WASHINGTON, May 5 — William Bennett, author of “The Book of Virtues” and other books on morality, said Monday that he was quitting gambling amid media reports that he lost $8 million in the last decade playing slot machines and video poker.

“IT IS TRUE that I have gambled large sums of money,” Bennett said in a statement. “I have also complied with all laws on reporting wins and losses. “Nevertheless I have done too much gambling, and this is not an example I wish to set. Therefore my gambling days are over.”
Praised by admirers as a cogent moral voice and vilified by critics as a sanctimonious national scold, Bennett has been a public fixture in Washington since the Reagan era and a perennial television presence when morality is the topic. There was a bit of media chortling after the story broke, with Slate.com and Washington Post columnist Michael Kinsley acknowledging that Bennett’s predicament provoked unusual levels of schadenfreude, or joy in the misfortune of others.

“Sinners have long cherished the fantasy that William Bennett, the virtue magnate, might be among our number,” Kinsley wrote. “The news over the weekend — that Bennett’s $50,000 sermons and best-selling moral instruction manuals have financed a multimillion-dollar gambling habit — has lit a lamp of happiness in even the darkest of hearts.” Newsweek magazine and the Washington Monthly, the first to report the story, used Bennett’s own words to begin their accounts of Bennett’s gambling.

“We should know that too much of anything, even a good thing, may prove to be our undoing. ... [We] need to set definite boundaries on our appetites,” both stories wrote, citing Bennett in “The Book of Virtues.”

Both then went on to report Bennett’s high-rolling tendencies at the Bellagio in Las Vegas and Caesars in Atlantic City, N.J., saying he was a “preferred customer” at at least four casinos, with a revolving line of credit of at least $200,000 at each.
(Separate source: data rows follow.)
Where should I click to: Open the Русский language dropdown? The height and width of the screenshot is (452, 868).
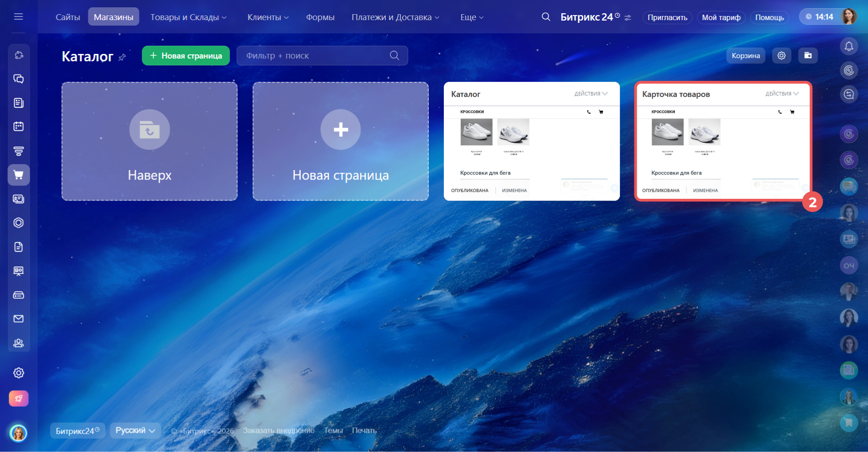pos(135,431)
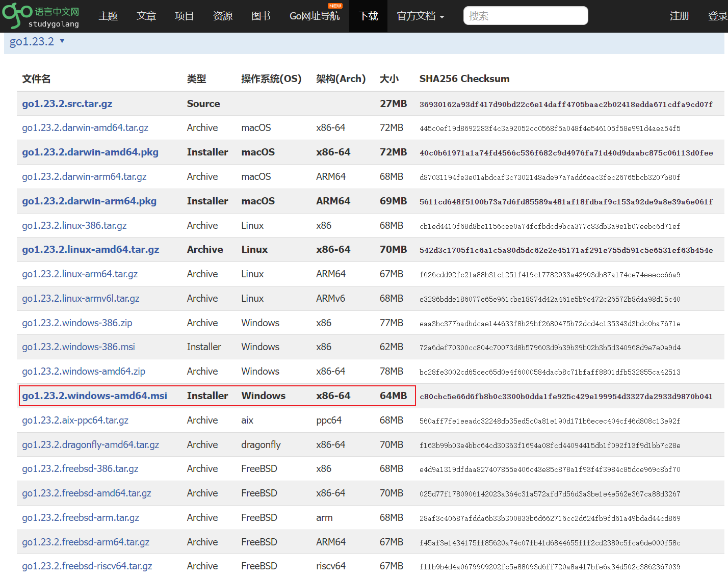This screenshot has width=728, height=578.
Task: Download go1.23.2.windows-amd64.msi installer
Action: 94,396
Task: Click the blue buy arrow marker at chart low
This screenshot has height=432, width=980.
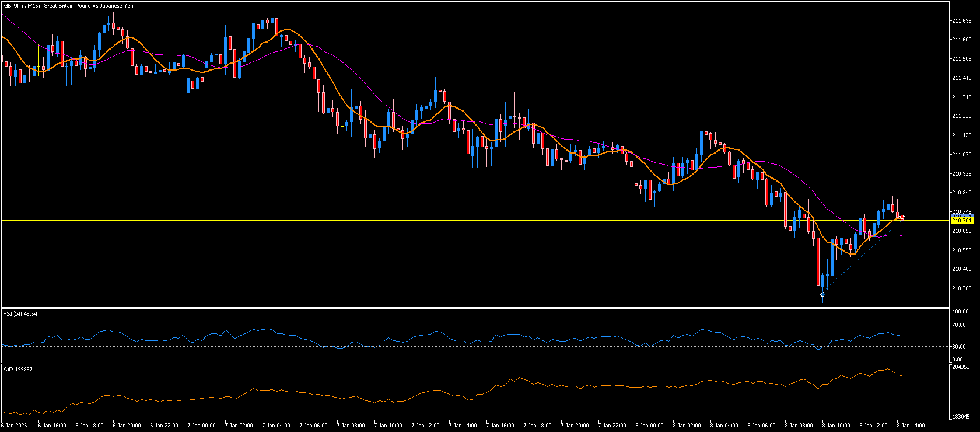Action: coord(823,294)
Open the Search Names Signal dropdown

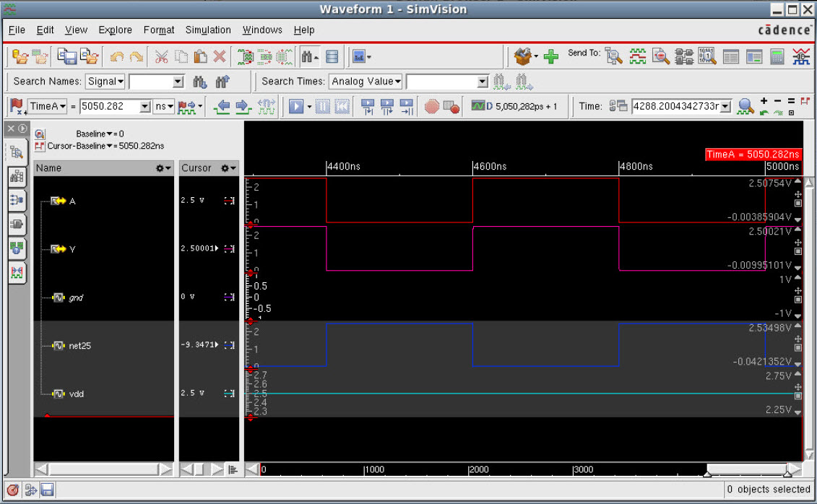point(105,82)
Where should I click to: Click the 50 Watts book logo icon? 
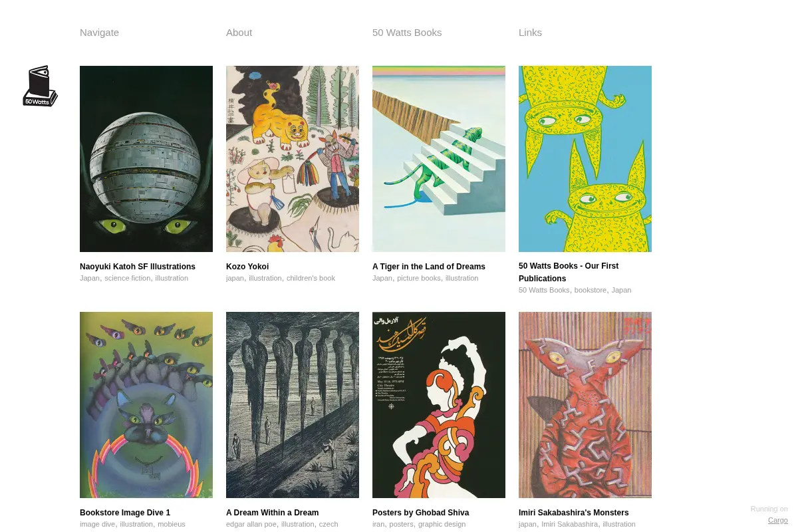[x=40, y=86]
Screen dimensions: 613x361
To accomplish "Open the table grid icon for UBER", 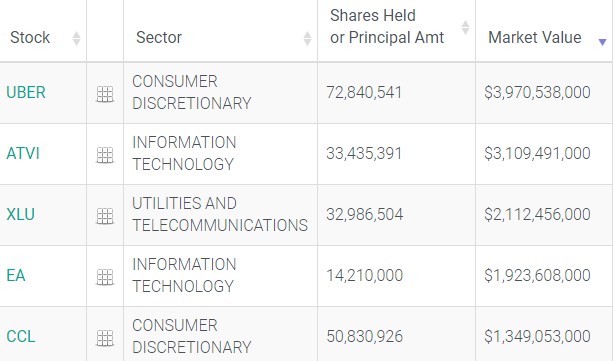I will (105, 94).
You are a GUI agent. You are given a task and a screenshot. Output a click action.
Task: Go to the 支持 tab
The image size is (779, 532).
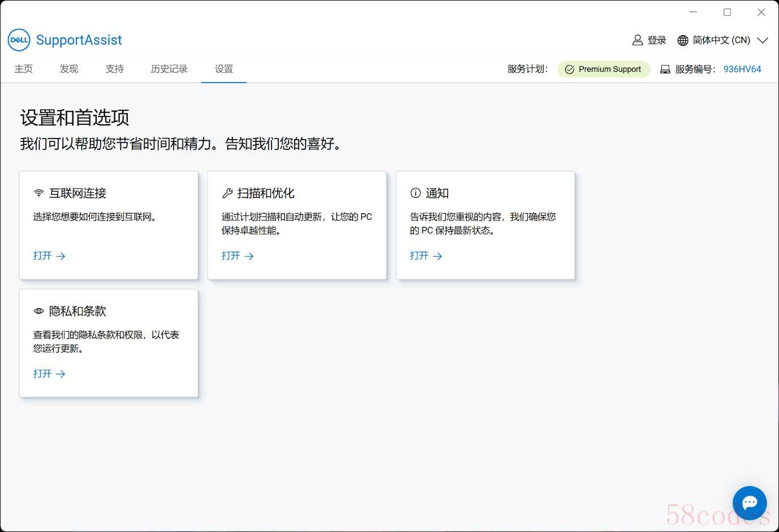click(x=114, y=69)
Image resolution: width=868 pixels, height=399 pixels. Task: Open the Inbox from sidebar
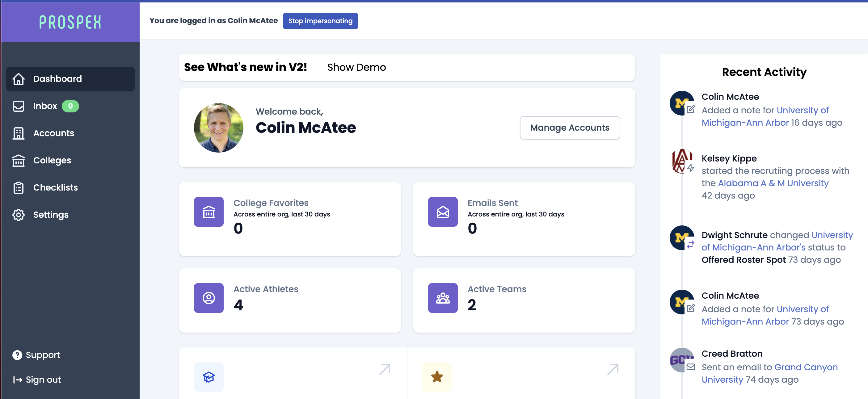pyautogui.click(x=45, y=106)

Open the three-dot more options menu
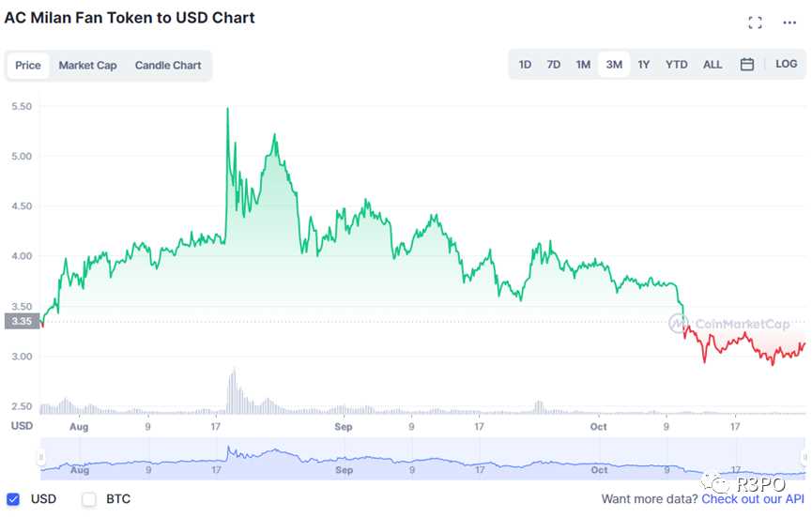pyautogui.click(x=789, y=23)
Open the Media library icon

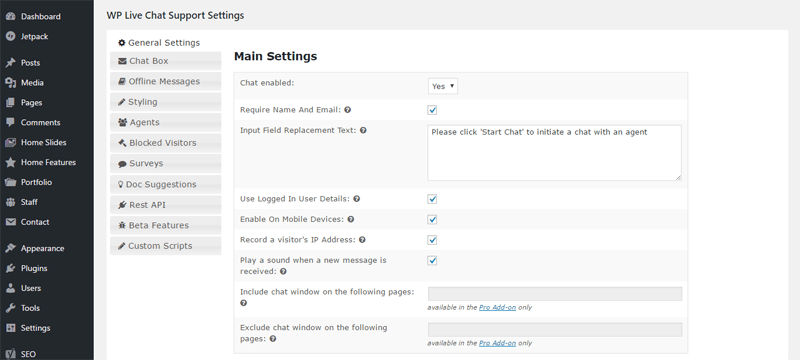[x=10, y=83]
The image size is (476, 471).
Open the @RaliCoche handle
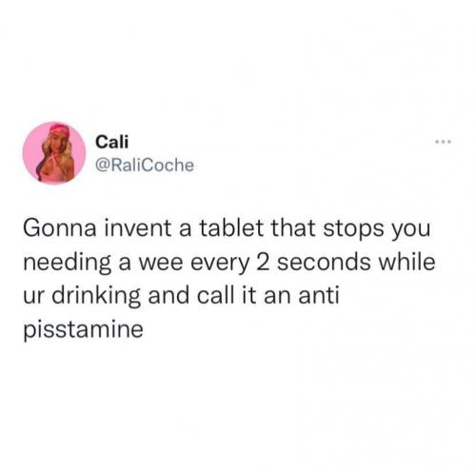(x=145, y=166)
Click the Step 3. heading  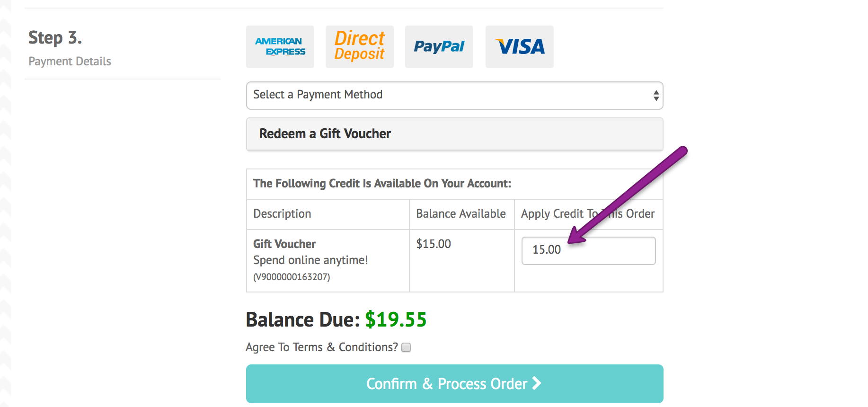[x=55, y=37]
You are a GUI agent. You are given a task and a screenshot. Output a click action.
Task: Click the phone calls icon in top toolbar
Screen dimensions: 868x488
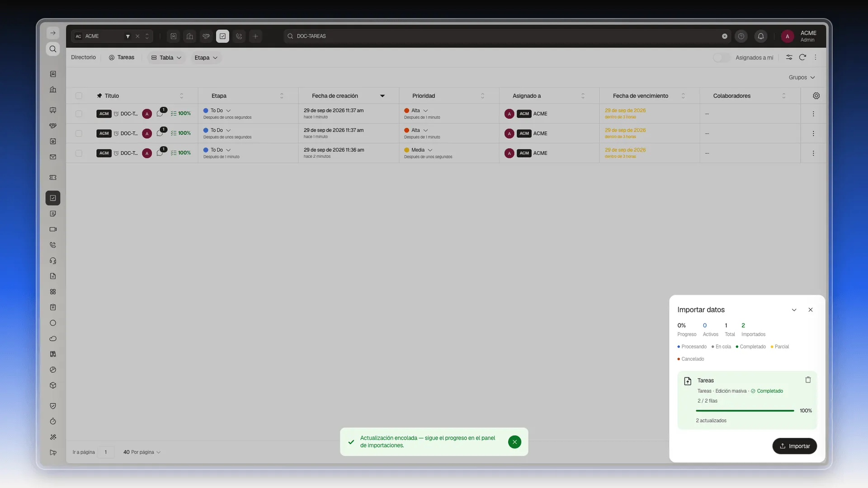pyautogui.click(x=239, y=36)
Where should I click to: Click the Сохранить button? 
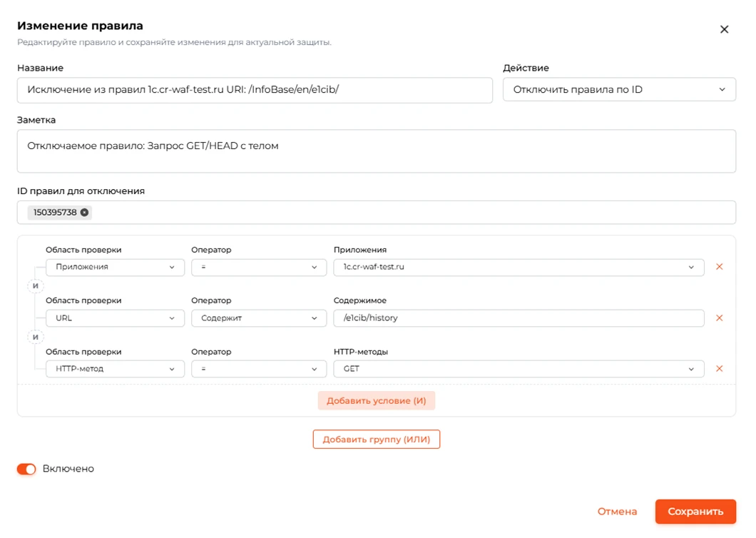click(695, 512)
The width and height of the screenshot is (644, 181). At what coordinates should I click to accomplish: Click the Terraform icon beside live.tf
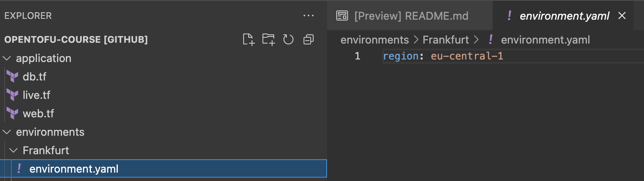coord(13,95)
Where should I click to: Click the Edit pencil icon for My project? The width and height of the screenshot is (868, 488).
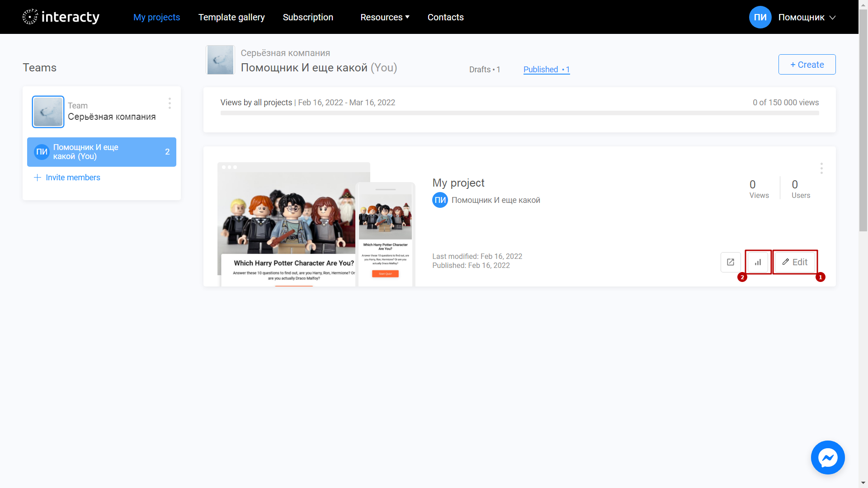[785, 262]
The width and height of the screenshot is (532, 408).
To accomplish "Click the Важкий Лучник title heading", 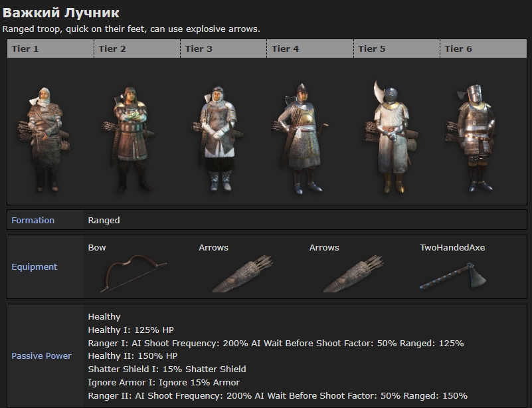I will 61,13.
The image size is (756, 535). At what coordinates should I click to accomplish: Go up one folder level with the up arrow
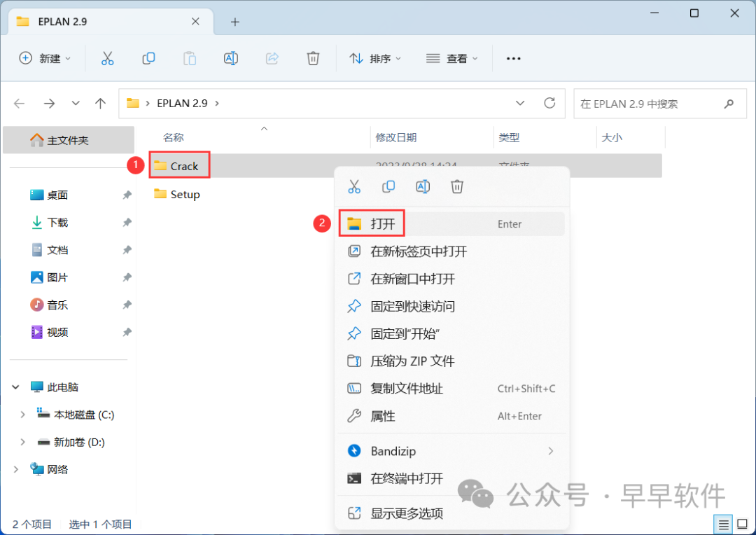tap(100, 104)
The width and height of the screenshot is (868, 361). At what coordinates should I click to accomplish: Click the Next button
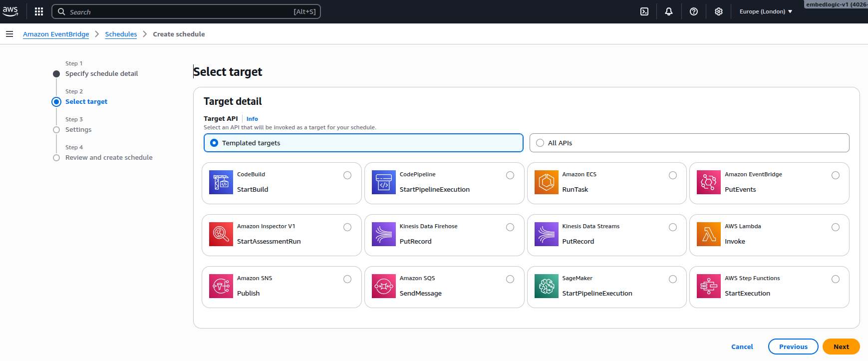pos(841,347)
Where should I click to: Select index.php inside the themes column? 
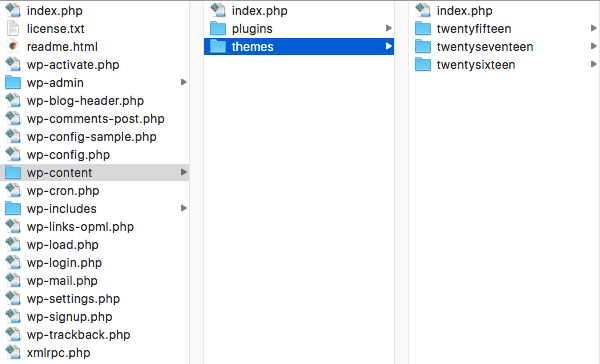465,11

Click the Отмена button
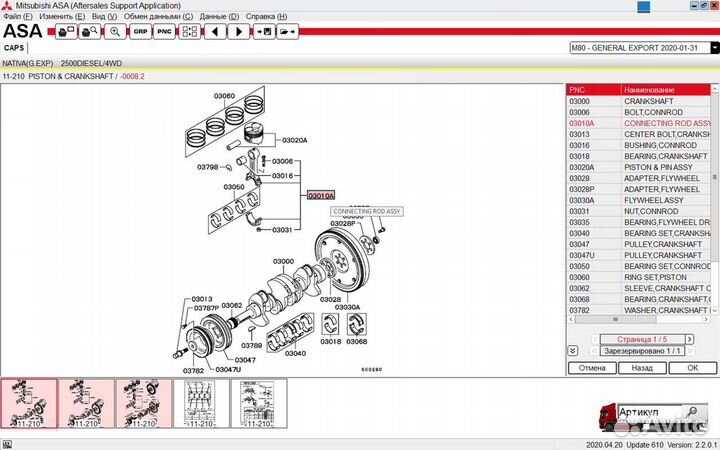(x=591, y=367)
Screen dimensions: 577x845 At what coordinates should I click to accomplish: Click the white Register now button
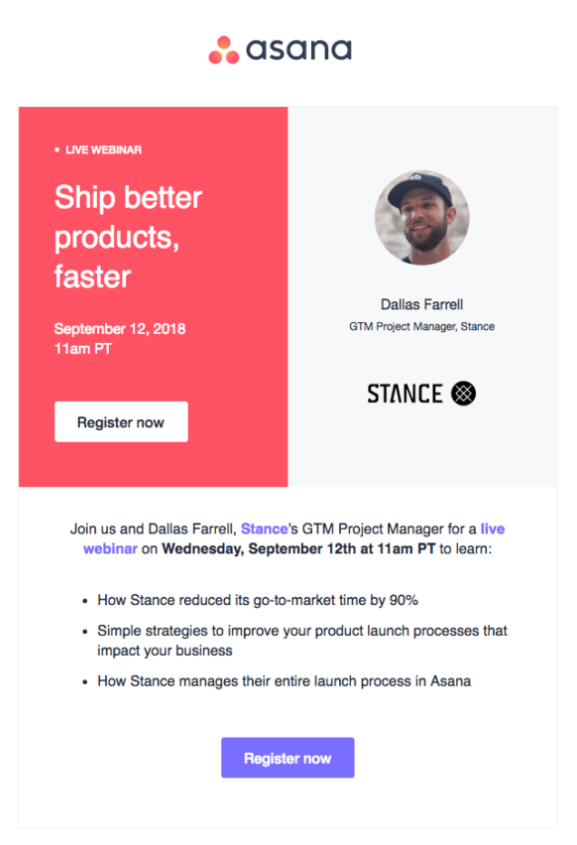(x=121, y=421)
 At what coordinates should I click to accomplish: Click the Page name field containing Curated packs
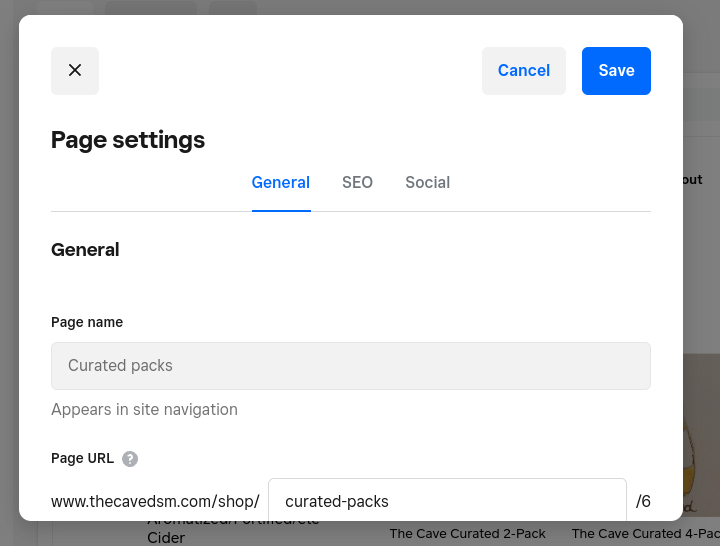pos(350,366)
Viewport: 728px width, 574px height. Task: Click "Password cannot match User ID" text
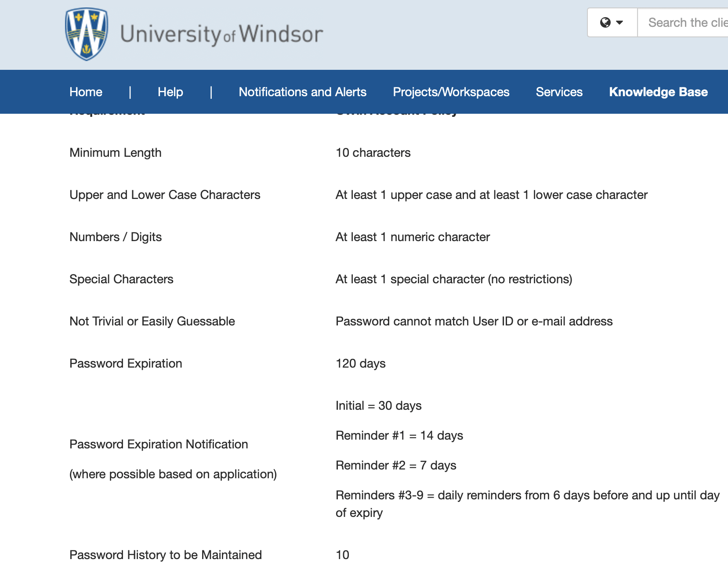pos(474,321)
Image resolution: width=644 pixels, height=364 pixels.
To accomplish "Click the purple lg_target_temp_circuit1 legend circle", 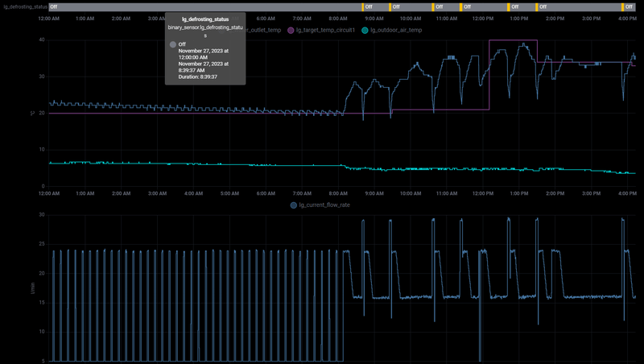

Citing internal casino documents, the reports said Bennett — a former education secretary and anti-drug czar — got the high-roller treatment, complete with limousines and tens of thousands of dollars in complimentary hotel rooms and other amenities.

Bennett told Newsweek that he had done nothing illegal and that over the course of a decade, he had “come out pretty close to even.” But the magazine quoted a casino source who had witnessed Bennett at a high-limit slot machine: “There’s a term in the trade for his kind of gambler. We call them losers.” Over one two-month period, Newsweek said, Bennett wired more than $1.4 million to one casino to cover losses. One casino source said Bennett lost $340,000 at Caesars in Atlantic City on July 12, 2002, and that on April 5 and 6 this year he lost more than $500,000 at the Bellagio in Las Vegas.

In addition to “The Book of Virtues,” Bennett has written “The Broken Hearth: Reversing the Moral Collapse of the American Family,” “Death of Outrage: Bill Clinton and the Assault on American Ideals” and “Why We Fight: Moral Clarity and the War on Terrorism.” He is a co-director of Empower America, a conservative policy group.